Since the beginning of time, cPanel has had logs that it simply does not rotate properly. Why this has been an ongoing problem that has never been fixed is beyond me, but it CAN be fixed and we'll go through what is needed to accomplish this.

The most important logs that are missed are the Apache system logs that are located in /usr/local/apache/logs.
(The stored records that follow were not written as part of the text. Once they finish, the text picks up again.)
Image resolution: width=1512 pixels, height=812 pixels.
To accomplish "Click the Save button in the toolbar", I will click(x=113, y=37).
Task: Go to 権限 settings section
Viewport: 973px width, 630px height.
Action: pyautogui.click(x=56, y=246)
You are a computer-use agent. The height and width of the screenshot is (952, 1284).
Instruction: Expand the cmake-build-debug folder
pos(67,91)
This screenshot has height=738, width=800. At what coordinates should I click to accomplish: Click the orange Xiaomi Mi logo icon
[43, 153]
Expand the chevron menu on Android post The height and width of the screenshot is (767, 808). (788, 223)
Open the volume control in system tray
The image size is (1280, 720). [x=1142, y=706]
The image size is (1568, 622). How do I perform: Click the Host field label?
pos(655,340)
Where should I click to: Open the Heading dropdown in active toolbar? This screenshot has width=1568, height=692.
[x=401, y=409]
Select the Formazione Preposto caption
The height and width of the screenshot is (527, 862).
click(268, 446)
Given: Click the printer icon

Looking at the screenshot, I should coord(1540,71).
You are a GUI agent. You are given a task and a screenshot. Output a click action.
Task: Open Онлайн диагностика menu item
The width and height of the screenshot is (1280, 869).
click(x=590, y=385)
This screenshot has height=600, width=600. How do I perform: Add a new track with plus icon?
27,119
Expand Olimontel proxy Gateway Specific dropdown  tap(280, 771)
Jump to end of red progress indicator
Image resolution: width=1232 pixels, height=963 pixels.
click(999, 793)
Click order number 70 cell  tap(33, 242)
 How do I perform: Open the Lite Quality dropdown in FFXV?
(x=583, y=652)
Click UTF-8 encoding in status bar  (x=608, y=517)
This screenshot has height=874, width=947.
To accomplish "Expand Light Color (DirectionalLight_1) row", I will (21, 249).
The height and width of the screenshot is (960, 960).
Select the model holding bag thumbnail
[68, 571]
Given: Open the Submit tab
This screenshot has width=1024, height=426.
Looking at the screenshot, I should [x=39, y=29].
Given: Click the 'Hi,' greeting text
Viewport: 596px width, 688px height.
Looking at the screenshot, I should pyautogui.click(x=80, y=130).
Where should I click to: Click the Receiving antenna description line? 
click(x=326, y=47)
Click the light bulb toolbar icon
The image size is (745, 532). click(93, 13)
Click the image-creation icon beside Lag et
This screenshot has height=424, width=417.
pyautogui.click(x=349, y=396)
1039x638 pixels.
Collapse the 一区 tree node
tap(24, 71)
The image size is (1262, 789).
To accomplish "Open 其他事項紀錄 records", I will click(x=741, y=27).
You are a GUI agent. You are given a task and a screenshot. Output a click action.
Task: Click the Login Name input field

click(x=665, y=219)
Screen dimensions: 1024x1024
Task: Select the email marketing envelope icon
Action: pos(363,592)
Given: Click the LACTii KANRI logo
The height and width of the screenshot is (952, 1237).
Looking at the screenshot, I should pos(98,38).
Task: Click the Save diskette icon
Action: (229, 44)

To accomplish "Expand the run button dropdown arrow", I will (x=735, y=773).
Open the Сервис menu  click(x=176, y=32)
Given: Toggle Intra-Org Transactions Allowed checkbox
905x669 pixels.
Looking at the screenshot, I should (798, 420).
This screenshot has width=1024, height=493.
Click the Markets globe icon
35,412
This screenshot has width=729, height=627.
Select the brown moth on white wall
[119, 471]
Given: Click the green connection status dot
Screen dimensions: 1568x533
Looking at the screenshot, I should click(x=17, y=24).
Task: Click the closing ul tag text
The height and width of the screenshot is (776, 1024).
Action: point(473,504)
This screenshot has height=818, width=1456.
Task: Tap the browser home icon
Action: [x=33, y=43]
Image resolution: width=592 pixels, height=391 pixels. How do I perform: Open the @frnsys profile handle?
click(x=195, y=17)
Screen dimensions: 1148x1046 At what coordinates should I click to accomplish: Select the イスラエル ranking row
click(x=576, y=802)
SSH into your server as root.

pico /etc/logrotate.d/httpd
(on some servers this file is called apache)

The first line should read:

/usr/local/apache/logs/*log {

Also you need to change the line that reads:

/bin/kill -HUP `cat /var/run/httpd.pid 2>/dev/null` 2> /dev/null || true

to:

/bin/kill -HUP `cat /usr/local/apache/logs/httpd.pid 2>/dev/null` 2> /dev/null || true
(the above line should all be on ONE LINE!)

The next log file that needs to be dealt with is /var/log/xferlog.  This is your FTP transfer log.

pico /etc/logrotate.d/ftp

This will create a new file.  If you are running ProFTP, paste the following snippet into this file:

/var/log/xferlog {
postrotate /bin/kill -HUP `cat /var/proftpd.pid 2> /dev/null` 2> /dev/null || true
endscript
missingok
}

If you are running PureFTP then paste this into the file:

/var/log/xferlog {
postrotate /bin/kill -HUP `cat /var/run/pure-ftpd.pid 2> /dev/null` 2> /dev/null || true
endscript
missingok
}

The next item we need to deal with is for any sites for which you have installed SSL certificates for.  If you have not installed any SSL certificates, then you can skip this section.  Any domain that you have installed an SSL certificate for gets a log file for tracking SSL traffic and it is located in /var/log.  These are pretty simple to add.

pico /etc/logrotate.conf

Add an entry styled like the one below for each secure domain you have on your server at the end of the file:

/var/log/securedomain.tld {
weekly
rotate 1
}

Take a look in /var/log to make sure that you have the proper filename i that first line.  It will match exactly as you have it set up in WHM.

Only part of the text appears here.